= WHAT YOU ARE ASKED TO DO =
The required output is the line with "Image resolution: width=256" through the final line of the entries, each one exactly as it stands.

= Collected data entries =
....................

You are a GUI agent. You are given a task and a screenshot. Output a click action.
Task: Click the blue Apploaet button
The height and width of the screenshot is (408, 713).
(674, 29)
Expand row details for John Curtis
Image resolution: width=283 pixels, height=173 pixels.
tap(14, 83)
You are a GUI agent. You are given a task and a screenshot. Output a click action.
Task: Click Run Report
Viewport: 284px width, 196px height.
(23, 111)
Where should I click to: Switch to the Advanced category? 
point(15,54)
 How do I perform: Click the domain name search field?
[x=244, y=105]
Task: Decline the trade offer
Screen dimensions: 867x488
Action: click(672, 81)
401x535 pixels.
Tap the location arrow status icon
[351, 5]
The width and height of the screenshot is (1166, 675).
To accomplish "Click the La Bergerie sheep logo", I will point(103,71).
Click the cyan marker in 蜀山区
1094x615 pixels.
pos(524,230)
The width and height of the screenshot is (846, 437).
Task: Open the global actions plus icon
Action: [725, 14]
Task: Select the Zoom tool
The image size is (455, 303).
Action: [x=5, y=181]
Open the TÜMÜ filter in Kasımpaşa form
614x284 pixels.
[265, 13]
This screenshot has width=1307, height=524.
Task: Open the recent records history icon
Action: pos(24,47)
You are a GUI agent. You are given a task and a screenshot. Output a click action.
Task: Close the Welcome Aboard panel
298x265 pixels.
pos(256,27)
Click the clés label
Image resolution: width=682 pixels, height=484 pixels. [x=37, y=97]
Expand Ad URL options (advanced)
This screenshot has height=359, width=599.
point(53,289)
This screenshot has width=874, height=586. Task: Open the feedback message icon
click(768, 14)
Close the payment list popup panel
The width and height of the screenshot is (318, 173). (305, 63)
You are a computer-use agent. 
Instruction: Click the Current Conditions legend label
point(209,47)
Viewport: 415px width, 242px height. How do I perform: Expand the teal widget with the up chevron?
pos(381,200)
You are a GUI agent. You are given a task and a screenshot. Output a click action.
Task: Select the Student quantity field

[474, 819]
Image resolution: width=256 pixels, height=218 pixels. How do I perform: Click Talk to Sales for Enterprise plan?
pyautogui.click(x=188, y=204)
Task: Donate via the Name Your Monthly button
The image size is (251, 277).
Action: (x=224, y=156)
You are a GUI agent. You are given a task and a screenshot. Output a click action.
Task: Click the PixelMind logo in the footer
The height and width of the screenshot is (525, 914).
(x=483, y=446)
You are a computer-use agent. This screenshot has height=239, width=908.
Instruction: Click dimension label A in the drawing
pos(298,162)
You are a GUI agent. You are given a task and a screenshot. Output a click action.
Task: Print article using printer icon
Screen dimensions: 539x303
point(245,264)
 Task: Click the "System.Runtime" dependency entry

....................

= EXERCISE SOLUTION =
Image resolution: width=256 pixels, height=218 pixels. How do I perform: Click Talk to Sales for Enterprise plan?
pyautogui.click(x=188, y=204)
Task: Donate via the Name Your Monthly button
The image size is (251, 277).
Action: (x=224, y=156)
You are a GUI agent. You are given a task and a screenshot. Output a click action.
Task: Click the PixelMind logo in the footer
The height and width of the screenshot is (525, 914).
(x=483, y=446)
You are a computer-use agent. This screenshot has height=239, width=908.
Instruction: Click dimension label A in the drawing
pos(298,162)
You are a GUI agent. You are given a task and a screenshot. Output a click action.
Task: Print article using printer icon
Screen dimensions: 539x303
point(245,264)
 Task: Click the "System.Runtime" dependency entry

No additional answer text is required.